Recently, I wrote a post about the IListExtensions collection of extension methods I created to make it easy to maintain a sorted list based on any IList(T) implementation without needing to create a special subclass. In that post, I explained why I implemented IListExtensions the way I did and outlined some of the benefits for scenarios like using ObservableCollection(T) for dynamic updates on Silverlight, WPF, and Windows Phone where the underlying class doesn't intrinsically support sorting. A couple of readers followed up with some good questions and clarifications which I'd encourage having a look for additional context.

 

During the time I've been using IListExtensions in a project of my own, I have noticed two patterns that prompted today's update:

  1. It's easy to get performant set-like behavior from a sorted list. Recall that a set is simply a collection in which a particular item appears either 0 or 1 times (i.e., there are no duplicates in the collection). While this invariant can be easily maintained with any sorted list by performing a remove before each add (recall that ICollection(T).Remove (and therefore IListExtensions.RemoveSorted) doesn't throw if an element is not present), it also means there are two searches of the list every time an item is added: one for the call to RemoveSorted and another for the call to AddSorted. While it's possible to be a bit more clever and avoid the extra search sometimes, the API doesn't let you to "remember" the right index between calls to *Sorted methods, so you can't get rid of the redundant search every time.

    Therefore, I created the AddOrReplaceSorted method which has the same signature as AddSorted (and therefore ICollection(T).Add) and implements the set-like behavior of ensuring there is at most one instance of a particular item (i.e., the IComparable(T) search key) present in the collection at any time. Because this one method does everything, it only ever needs to perform a single search of the list and can help save a few CPU cycles in relevant scenarios.

  2. It's convenient to be able to call RemoveSorted/IndexOfSorted/ContainsSorted with an instance of the search key. Recall from the original post that IListExtensions requires items in the list to implement the IComparable(T) interface in order to define their sort order. This is fine most of the time, but can require a bit of extra overhead in situations where the items' sort order depends on only some (or commonly just one) of their properties.

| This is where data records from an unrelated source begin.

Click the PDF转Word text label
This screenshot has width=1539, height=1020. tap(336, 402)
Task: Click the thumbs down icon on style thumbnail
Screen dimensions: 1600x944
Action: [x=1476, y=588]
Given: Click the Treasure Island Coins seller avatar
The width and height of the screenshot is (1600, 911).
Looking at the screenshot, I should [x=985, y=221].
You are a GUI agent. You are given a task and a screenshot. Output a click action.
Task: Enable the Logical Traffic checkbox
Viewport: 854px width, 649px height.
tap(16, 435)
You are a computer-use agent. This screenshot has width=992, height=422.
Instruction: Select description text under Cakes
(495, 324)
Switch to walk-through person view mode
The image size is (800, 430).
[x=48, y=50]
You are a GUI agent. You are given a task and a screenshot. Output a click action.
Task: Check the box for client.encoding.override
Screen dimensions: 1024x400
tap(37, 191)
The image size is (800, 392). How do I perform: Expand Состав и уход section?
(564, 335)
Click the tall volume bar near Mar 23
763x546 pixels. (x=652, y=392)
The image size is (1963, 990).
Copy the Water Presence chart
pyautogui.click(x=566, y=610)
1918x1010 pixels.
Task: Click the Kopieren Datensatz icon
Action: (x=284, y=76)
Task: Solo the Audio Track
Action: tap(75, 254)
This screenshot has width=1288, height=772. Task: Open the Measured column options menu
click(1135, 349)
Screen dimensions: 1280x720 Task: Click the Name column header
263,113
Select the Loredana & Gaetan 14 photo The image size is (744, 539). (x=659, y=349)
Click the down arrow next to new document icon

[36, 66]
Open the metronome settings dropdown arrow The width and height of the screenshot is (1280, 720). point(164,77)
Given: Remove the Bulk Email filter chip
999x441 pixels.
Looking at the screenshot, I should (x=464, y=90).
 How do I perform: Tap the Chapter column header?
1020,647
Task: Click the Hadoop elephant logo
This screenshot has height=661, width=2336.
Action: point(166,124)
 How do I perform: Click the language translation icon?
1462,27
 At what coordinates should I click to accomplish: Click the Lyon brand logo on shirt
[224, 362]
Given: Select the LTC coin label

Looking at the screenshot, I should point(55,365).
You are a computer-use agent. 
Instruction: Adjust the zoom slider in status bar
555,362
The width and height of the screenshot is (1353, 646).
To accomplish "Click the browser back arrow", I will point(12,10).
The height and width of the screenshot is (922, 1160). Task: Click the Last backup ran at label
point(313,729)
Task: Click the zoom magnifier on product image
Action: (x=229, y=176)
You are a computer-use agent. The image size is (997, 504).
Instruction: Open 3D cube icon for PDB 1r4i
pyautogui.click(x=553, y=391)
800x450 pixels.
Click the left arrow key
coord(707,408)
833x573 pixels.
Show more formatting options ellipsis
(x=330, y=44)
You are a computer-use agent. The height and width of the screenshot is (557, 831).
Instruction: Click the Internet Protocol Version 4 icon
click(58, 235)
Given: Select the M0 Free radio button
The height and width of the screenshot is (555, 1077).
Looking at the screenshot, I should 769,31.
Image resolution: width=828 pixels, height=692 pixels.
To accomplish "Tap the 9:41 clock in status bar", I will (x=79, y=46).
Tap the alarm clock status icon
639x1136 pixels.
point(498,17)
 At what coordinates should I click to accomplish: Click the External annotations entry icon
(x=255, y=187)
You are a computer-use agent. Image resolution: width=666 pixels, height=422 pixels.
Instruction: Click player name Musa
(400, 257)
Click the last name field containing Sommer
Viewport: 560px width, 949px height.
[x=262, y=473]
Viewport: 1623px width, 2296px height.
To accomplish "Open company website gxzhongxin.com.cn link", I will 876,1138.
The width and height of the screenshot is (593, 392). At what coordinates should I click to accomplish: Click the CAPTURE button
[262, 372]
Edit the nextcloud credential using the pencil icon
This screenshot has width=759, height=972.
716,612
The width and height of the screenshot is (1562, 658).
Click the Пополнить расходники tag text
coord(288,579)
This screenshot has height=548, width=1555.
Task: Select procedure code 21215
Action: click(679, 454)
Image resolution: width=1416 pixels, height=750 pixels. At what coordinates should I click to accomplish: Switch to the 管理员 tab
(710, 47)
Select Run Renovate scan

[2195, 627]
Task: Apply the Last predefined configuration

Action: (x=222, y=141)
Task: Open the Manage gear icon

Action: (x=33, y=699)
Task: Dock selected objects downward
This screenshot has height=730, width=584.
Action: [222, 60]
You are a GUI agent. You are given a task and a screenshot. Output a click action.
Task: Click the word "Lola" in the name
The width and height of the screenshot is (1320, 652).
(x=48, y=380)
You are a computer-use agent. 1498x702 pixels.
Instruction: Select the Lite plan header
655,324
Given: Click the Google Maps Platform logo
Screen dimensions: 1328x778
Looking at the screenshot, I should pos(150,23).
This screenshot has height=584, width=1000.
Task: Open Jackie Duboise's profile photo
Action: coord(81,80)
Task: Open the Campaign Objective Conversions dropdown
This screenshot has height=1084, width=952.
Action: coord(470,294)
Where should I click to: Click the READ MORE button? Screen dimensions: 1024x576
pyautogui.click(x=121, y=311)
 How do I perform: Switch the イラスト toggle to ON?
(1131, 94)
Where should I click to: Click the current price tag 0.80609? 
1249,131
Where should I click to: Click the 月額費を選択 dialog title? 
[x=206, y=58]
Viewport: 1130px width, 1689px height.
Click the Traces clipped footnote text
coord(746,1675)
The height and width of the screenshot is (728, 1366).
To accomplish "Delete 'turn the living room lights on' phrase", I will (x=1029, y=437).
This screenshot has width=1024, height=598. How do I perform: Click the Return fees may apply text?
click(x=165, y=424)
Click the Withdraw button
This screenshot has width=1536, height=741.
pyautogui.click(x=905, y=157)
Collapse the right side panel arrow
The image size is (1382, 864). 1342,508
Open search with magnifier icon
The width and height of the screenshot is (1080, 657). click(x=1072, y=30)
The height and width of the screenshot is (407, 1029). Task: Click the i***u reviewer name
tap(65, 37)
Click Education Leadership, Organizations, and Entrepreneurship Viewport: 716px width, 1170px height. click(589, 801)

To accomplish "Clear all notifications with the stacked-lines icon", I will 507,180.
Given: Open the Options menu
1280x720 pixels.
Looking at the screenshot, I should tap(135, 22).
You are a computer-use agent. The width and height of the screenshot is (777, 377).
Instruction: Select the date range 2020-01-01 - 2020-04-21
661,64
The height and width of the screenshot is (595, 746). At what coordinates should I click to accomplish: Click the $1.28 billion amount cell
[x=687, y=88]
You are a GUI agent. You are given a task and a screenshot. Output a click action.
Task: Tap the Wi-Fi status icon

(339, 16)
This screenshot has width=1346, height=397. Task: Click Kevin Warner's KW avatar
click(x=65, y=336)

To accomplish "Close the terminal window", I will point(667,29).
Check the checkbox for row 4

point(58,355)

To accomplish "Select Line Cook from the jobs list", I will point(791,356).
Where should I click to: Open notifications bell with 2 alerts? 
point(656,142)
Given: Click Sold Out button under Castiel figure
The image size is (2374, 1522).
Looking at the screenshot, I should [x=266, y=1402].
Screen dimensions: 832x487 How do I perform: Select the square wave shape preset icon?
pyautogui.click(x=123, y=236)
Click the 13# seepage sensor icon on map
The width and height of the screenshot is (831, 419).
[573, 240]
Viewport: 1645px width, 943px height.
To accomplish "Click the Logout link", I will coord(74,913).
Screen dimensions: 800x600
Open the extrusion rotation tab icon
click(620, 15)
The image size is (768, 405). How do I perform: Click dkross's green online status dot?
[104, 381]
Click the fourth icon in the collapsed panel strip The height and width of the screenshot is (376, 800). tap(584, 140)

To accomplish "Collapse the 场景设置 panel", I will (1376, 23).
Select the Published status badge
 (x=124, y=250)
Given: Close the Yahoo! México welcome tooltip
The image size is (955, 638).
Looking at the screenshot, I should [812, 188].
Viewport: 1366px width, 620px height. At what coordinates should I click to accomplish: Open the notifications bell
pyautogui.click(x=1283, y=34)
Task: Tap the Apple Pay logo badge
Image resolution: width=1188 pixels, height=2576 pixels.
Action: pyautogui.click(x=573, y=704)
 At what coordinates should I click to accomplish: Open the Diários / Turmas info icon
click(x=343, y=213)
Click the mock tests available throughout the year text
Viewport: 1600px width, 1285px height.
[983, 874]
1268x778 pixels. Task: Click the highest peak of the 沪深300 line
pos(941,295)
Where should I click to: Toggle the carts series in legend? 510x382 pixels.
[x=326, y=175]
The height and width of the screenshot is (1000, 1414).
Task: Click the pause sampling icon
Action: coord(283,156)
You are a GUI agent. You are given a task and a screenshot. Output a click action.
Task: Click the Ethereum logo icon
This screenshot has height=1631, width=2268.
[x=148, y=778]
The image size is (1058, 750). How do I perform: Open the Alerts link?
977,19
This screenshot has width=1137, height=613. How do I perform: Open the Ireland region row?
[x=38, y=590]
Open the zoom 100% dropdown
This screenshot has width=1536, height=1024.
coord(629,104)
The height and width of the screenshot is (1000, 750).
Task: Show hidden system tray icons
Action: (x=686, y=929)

    For example, note that the sort order the Person class below depends only on the Name property:

    class Person : IComparable<Person>
    {
        public string Name { get; set; }
        public string Details { get; set; }
    
        public int CompareTo(Person other)
        {
            return Name.CompareTo(other.Name);
        }
    }

    In this case, using ContainsSorted on a List(Person) to search for a particular name would require the creation of a fake Person instance to pass as the parameter to ContainsSorted in order to match the type of the underlying collection. This isn't usually a big deal (though it can be if the class doesn't have a public constructor!), but it complicates the code and seems like it ought to be unnecessary.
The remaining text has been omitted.